Hacker News new | ask | show | jobs
by TeMPOraL 751 days ago
Yes, I'm making the weaker claim that concepts would generally sort themselves into roughly equivalent structures, that could be mapped to each other through some easy affine transformations (rotation, symmetry, translation, etc.) applied to various parts of the structures.

Or, in other words, I think absolute coordinates of any concept in the latent space are irrelevant and it makes no sense to compare them between two models; what matters is the relative position of concepts with respect to other concepts, and I expect the structures to be similar here for large enough datasets of real text, even if those data sets are disjoint.

(More specific prediction: take a typical LLM dataset, say Books3 or Common Crawl, randomly select half of it as dataset A, the remainder is dataset B. I expect that two models of the same architecture, one trained on dataset A, other on dataset B, should end up with structurally similar latent spaces.)

> Something that really sold me when I was in a similar mindset was word2vec's king - man + woman = queen wasn't actually real or in the model. Just a way of explaining it simply.

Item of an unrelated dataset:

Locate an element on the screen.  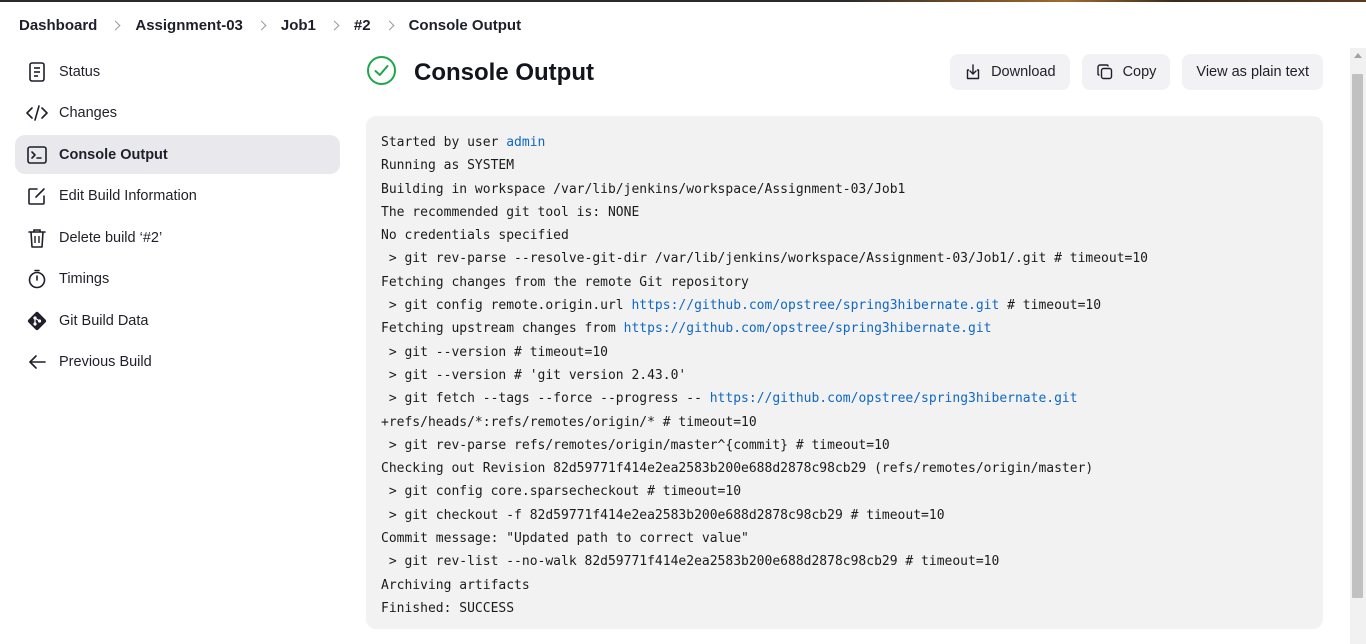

Huh, it seems I took the opposite understanding from word2vec: I expect that "king - man + woman = queen" should hold in most models. What I mean by structural similarity could be described as such equations mostly holding across models for a significant number of concepts.

1 comments

What would be an appropriate test?

- Given 2 word embedding sets,

- For each pair (A,B) of embeddings in one set,

- There exists an equivalence (A’,B’) in the other set,

- Such that dist(A,B) ≈ dist(A’, B’),

Something like that, to start. But would need to look at longer chains of relations.